+++ Extracted data

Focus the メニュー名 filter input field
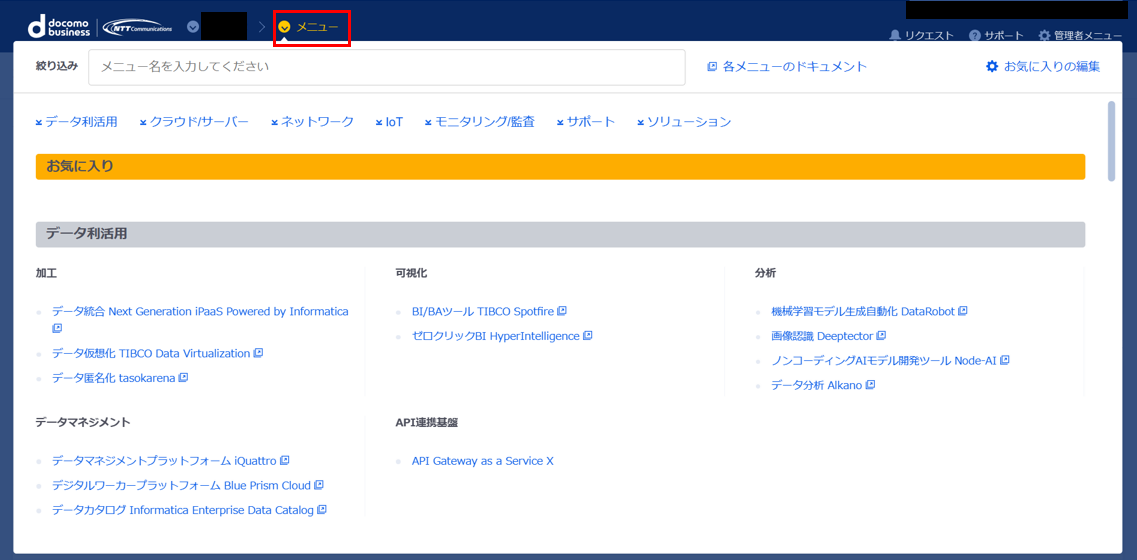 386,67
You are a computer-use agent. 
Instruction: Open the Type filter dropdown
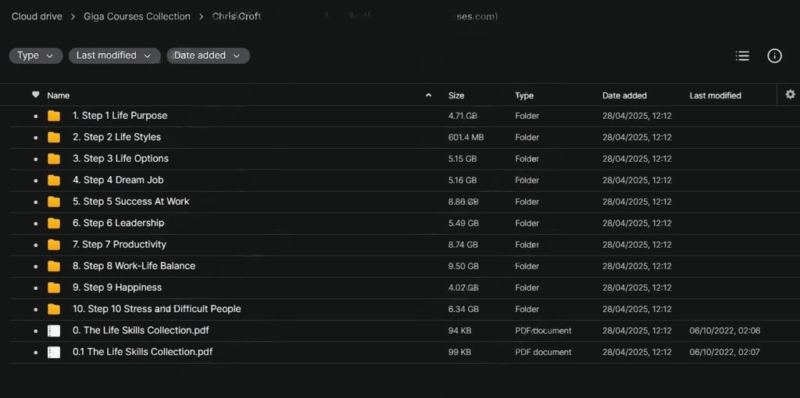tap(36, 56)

++++++
+++ Extracted data

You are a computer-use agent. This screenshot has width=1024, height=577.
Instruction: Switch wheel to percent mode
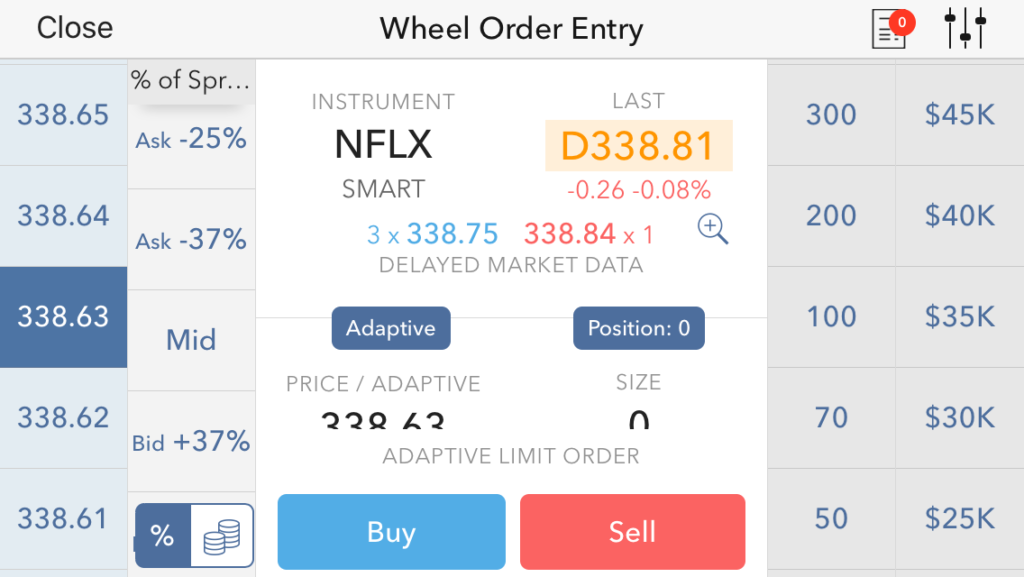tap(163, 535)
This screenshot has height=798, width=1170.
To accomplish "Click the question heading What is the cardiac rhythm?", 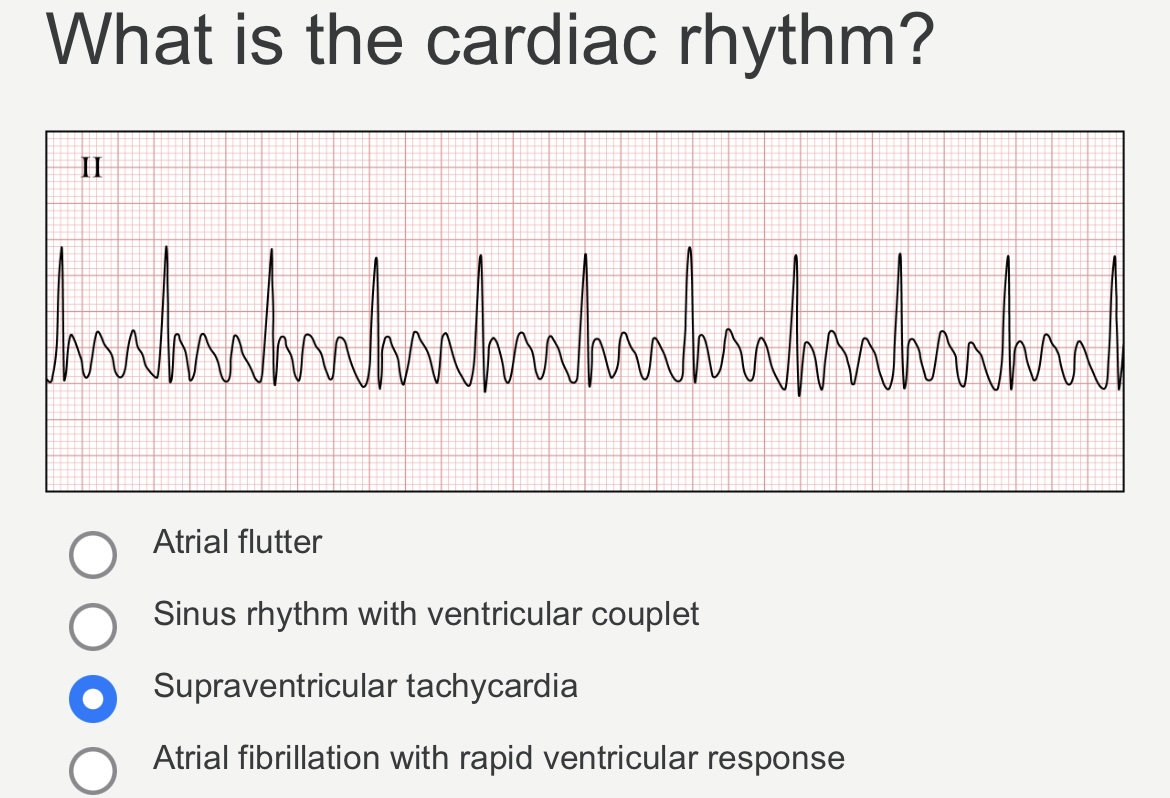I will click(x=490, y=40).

++++++
+++ Extracted data

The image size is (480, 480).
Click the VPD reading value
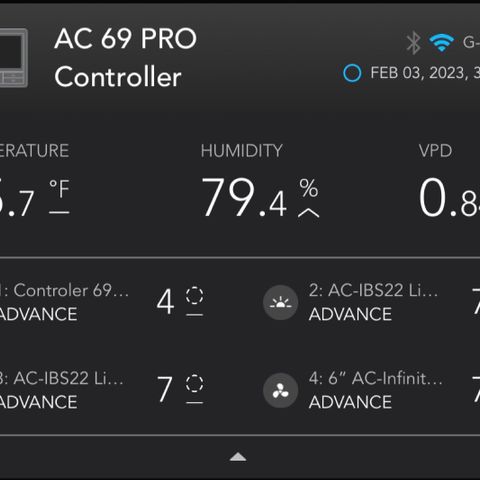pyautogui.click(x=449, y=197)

++++++

◆ **Exercise instructions**
From the records above, copy each line that contains the word "agent".

◆ **Reply to the task**
You are a computer-use agent. 
You are a computer-use agent. This screenshot has width=1024, height=577.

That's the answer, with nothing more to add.